1
$\begingroup$

If I have a lexicographic ordering on $\mathbb{C}$, and I define a subset, $A = \{z \in \mathbb{C} : z = a + bi, a, b \in \mathbb{R}, a < 0\}$.

I have an upper bound, say $\alpha = 0 + di$. My question is does only the real part, $\Re(\alpha) = 0$ define the upper bound? Or does the $\Im(\alpha) = d$ have nothing to do with bounds in general?

Since it seems to me if I have the lexicographic ordering on $\mathbb{C}$ such as for any two $m, n \in \mathbb{C}$, where $m = a + bi$ and $n = c + di$ and I define the ordering as $m < n$ if $a < c$ or if $a = c$ and $b < d$.

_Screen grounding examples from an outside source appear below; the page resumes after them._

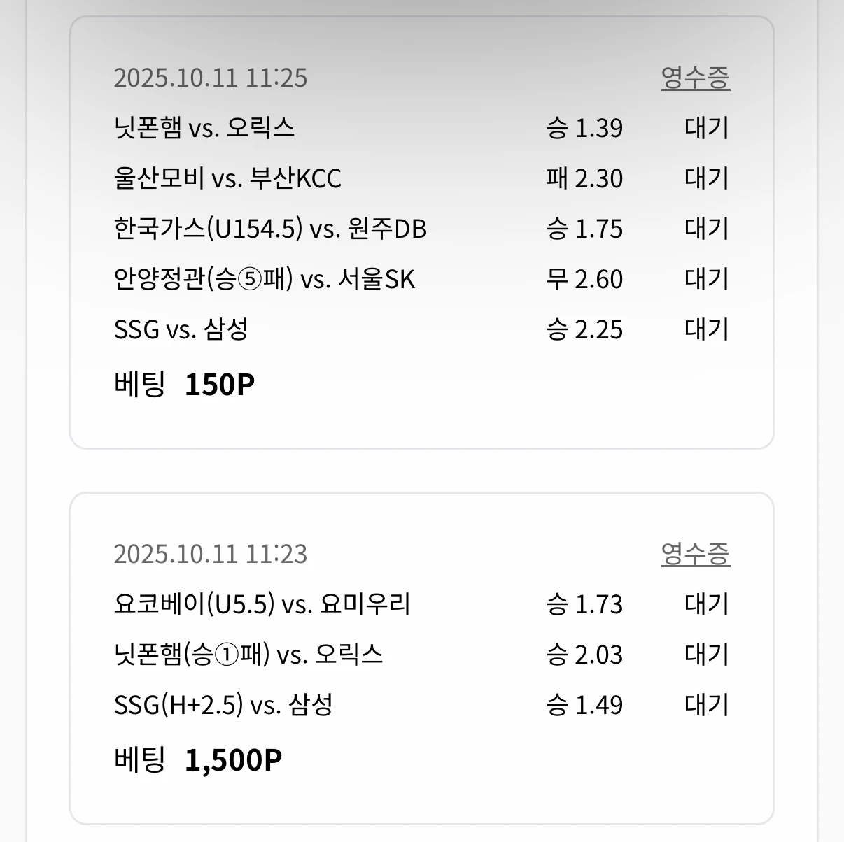Click the 2025.10.11 11:23 timestamp
This screenshot has height=842, width=844.
[x=210, y=554]
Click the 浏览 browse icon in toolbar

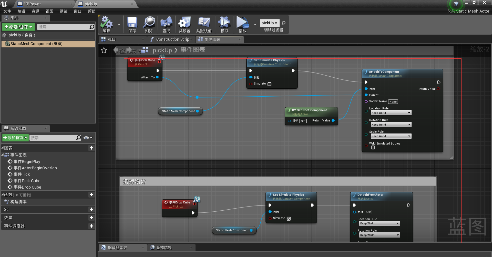click(149, 24)
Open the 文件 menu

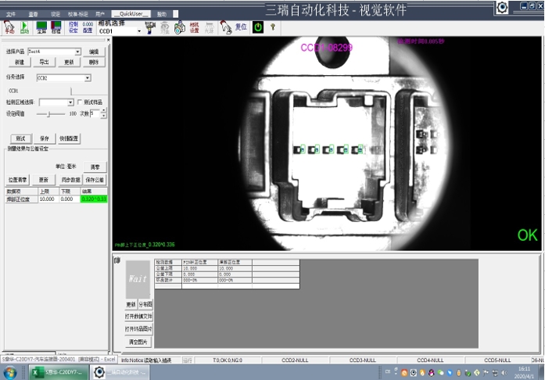(11, 14)
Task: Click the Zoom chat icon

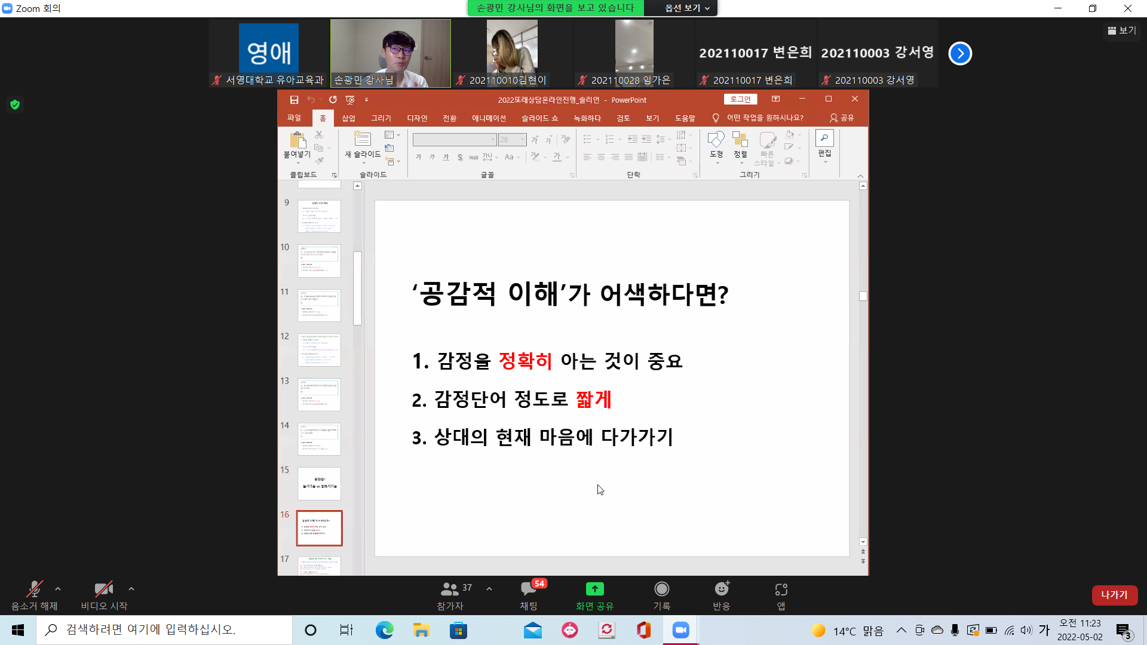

The last bit, $b < d$ gives me the impression that $\Im(\alpha)$ would play a role in the upper bound. The reason I am asking is because in a proof I read, they prove this order has no least upper bound as there are infinitely many complex numbers with their real parts equal to $\Re(\alpha)$ but different imaginary parts. So, I guess if only the real parts of complex numbers define the bounds then it makes sense to me.

2 Answers 2

2

A least upper bound has to be a specific number with the LUB property. In this case there is no such number, since there are lots of upper bounds but none of them is the smallest.

2

To expand on Pink Panda’s answer a bit, a complex number $a+bi$ is an upper bound for $A$ if and only if $a\ge 0$. Since any number of the form $bi$ is smaller in the lexicographic order than any number $x+yi$ with $x>0$, the only hope for a least upper bound would be some pure imaginary $bi$. But no matter what $b\in\Bbb R$ you try, $(b-1)i$ is a smaller upper bound for $A$. Thus, $A$ has no least upper bound in the lexicographic order, though it has infinitely many upper bounds.